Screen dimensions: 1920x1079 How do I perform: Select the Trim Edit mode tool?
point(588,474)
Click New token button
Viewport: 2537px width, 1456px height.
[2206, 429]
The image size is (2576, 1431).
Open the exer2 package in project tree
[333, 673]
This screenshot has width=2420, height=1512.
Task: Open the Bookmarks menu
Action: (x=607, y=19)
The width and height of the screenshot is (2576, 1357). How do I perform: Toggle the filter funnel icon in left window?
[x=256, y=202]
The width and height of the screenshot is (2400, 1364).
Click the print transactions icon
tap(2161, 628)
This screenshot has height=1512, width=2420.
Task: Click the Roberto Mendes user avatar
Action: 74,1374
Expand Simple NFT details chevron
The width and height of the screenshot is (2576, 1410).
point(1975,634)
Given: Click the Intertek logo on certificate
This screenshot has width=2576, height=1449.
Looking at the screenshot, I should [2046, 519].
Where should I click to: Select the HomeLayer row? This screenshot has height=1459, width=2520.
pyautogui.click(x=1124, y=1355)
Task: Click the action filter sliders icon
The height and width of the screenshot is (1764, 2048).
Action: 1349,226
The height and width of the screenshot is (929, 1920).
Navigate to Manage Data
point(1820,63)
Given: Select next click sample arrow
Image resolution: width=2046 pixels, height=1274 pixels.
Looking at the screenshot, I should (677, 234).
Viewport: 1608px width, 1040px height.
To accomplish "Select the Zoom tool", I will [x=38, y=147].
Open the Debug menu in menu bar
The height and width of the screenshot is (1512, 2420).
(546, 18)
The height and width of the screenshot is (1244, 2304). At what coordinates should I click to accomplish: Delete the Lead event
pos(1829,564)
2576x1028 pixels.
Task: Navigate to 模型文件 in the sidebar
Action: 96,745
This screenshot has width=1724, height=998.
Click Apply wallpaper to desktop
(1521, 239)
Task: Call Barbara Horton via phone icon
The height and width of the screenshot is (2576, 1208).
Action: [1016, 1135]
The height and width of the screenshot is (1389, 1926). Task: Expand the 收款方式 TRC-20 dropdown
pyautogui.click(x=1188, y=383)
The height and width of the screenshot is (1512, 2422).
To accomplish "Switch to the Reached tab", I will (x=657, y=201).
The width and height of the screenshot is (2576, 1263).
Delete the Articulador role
########################################
### Task statement
Each line from the top of the records down to the one with "The width and height of the screenshot is (2400, 1364)." must be retyped exactly; include both ends and nothing else.

### Answer for the task
Screen dimensions: 1920x1079 How do I perform: Select the Trim Edit mode tool?
point(588,474)
Click New token button
Viewport: 2537px width, 1456px height.
[2206, 429]
The image size is (2576, 1431).
Open the exer2 package in project tree
[333, 673]
This screenshot has width=2420, height=1512.
Task: Open the Bookmarks menu
Action: (x=607, y=19)
The width and height of the screenshot is (2576, 1357). How do I perform: Toggle the filter funnel icon in left window?
[x=256, y=202]
The width and height of the screenshot is (2400, 1364).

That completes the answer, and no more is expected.